### INSTRUCTIONS TO FOLLOW
The reply should hold nothing except the lines from the one with "The width and" through the end of the entries, duplicated exactly and with no pictures.

(Collected data)
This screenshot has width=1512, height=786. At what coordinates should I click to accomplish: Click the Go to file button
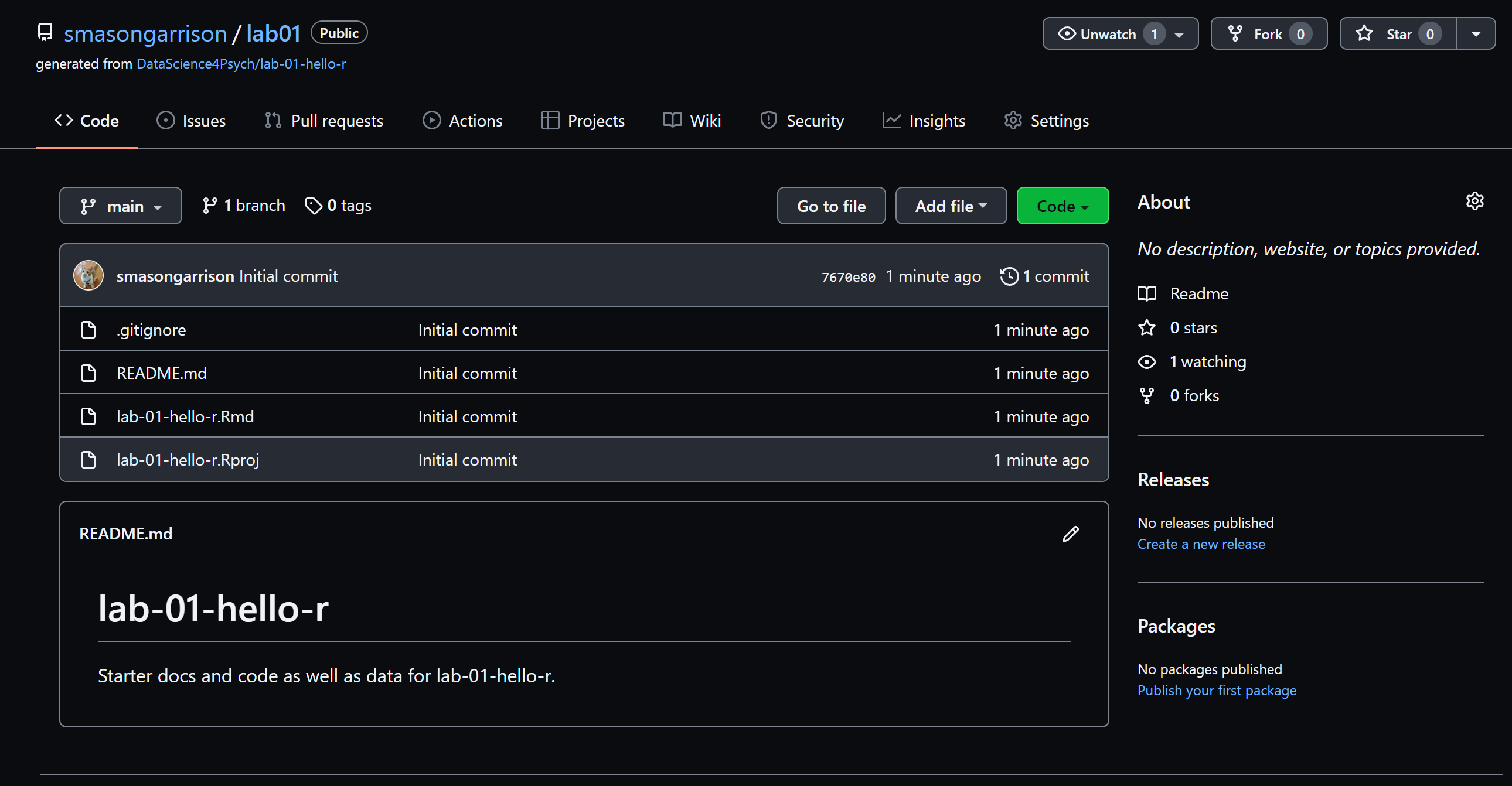click(830, 206)
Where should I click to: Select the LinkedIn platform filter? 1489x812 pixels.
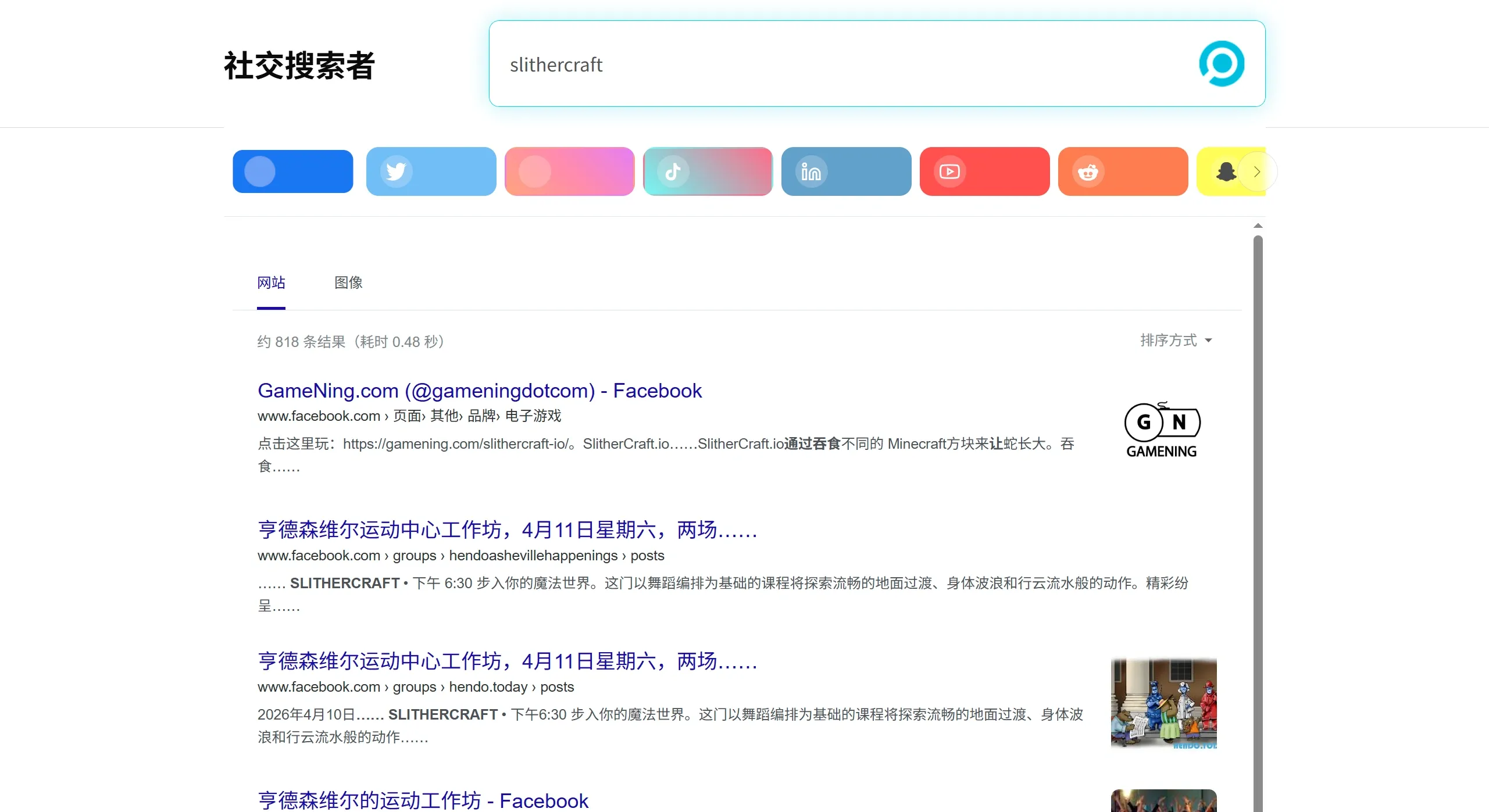[846, 171]
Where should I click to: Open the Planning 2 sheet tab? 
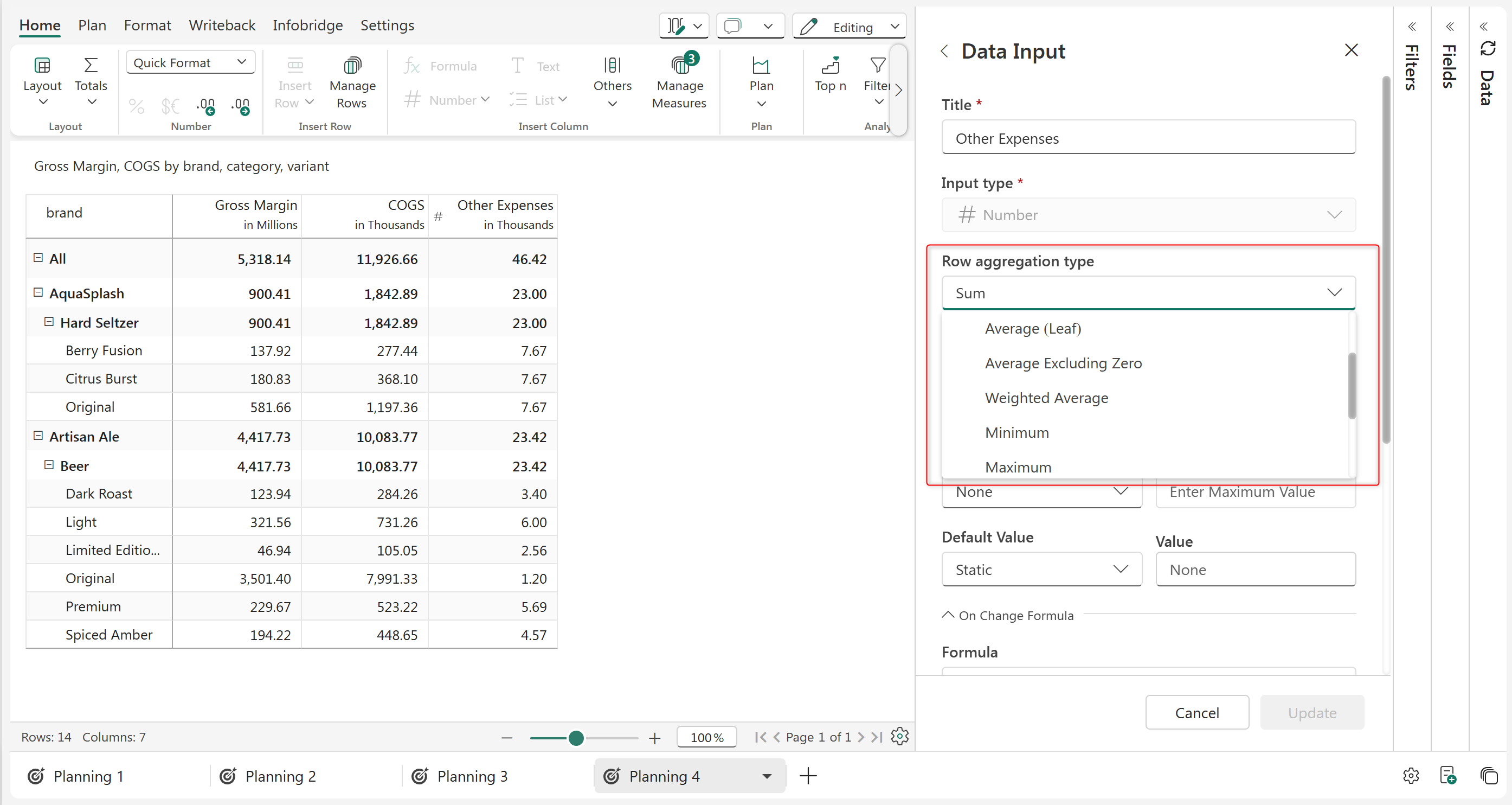(x=280, y=776)
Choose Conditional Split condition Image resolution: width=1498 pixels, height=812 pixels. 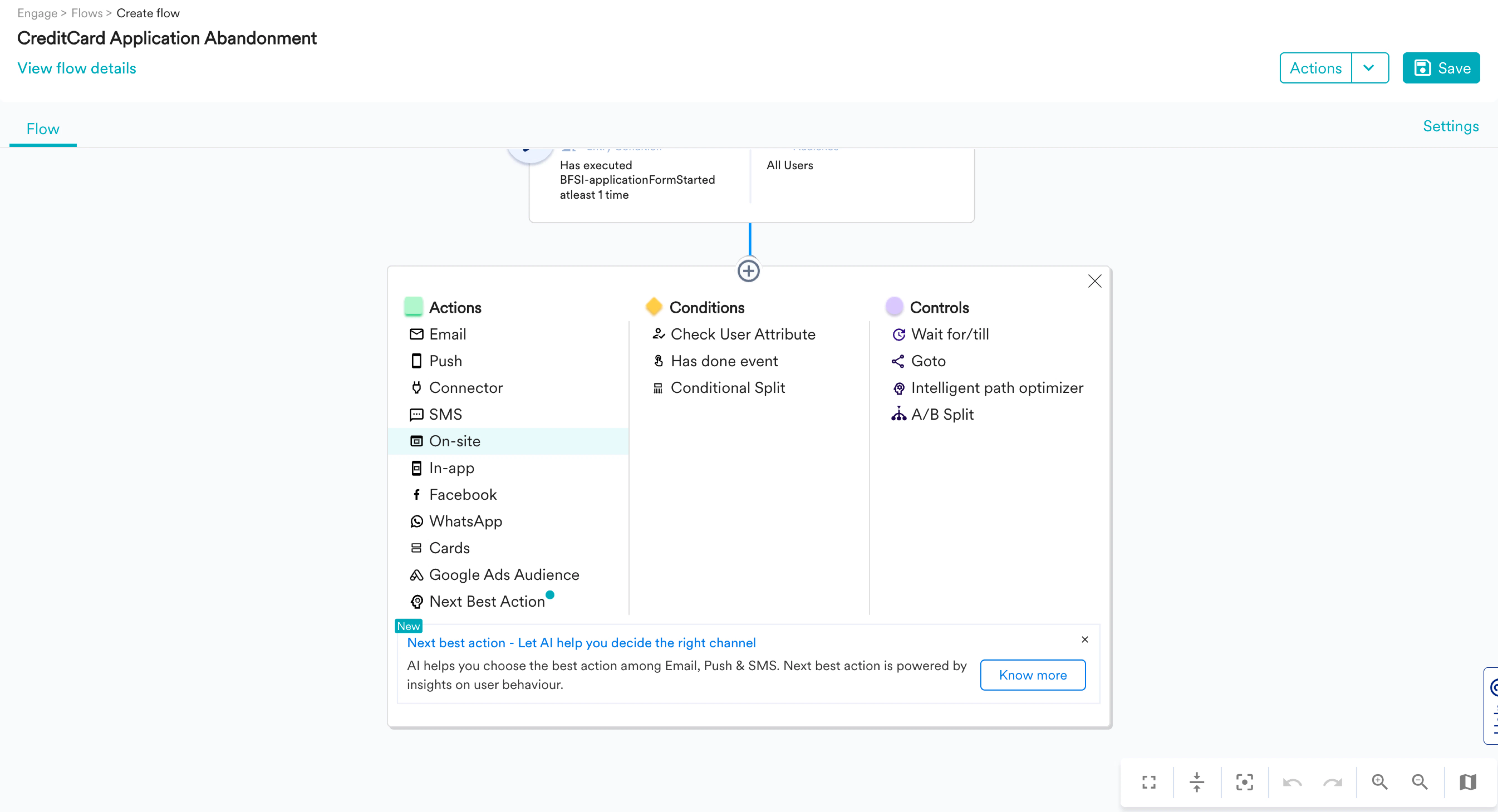tap(728, 388)
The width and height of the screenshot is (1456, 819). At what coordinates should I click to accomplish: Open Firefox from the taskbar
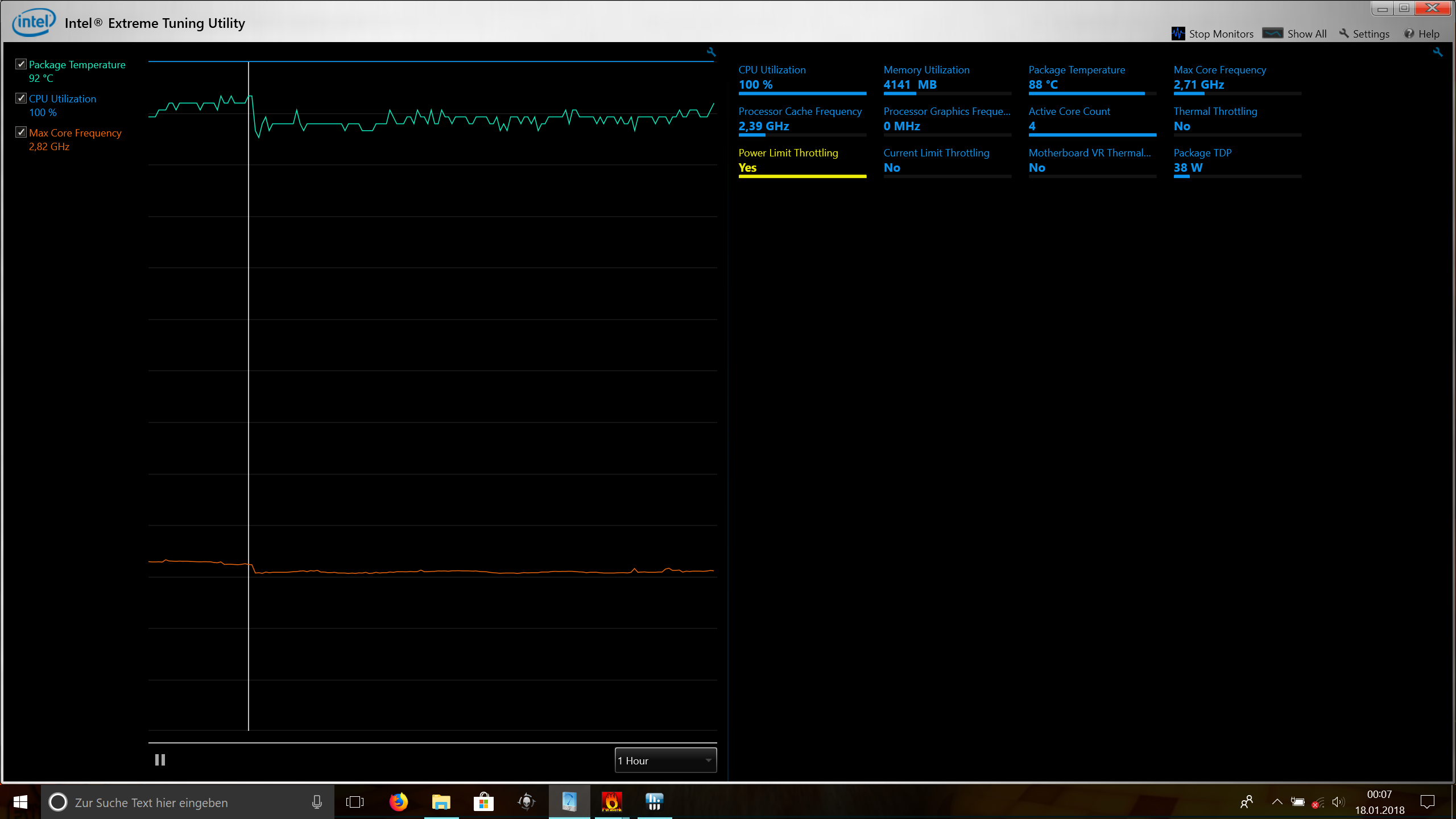coord(398,802)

### ANSWER SECTION
The width and height of the screenshot is (1456, 819). At what coordinates should I click to accomplish: Open Firefox from the taskbar
coord(398,802)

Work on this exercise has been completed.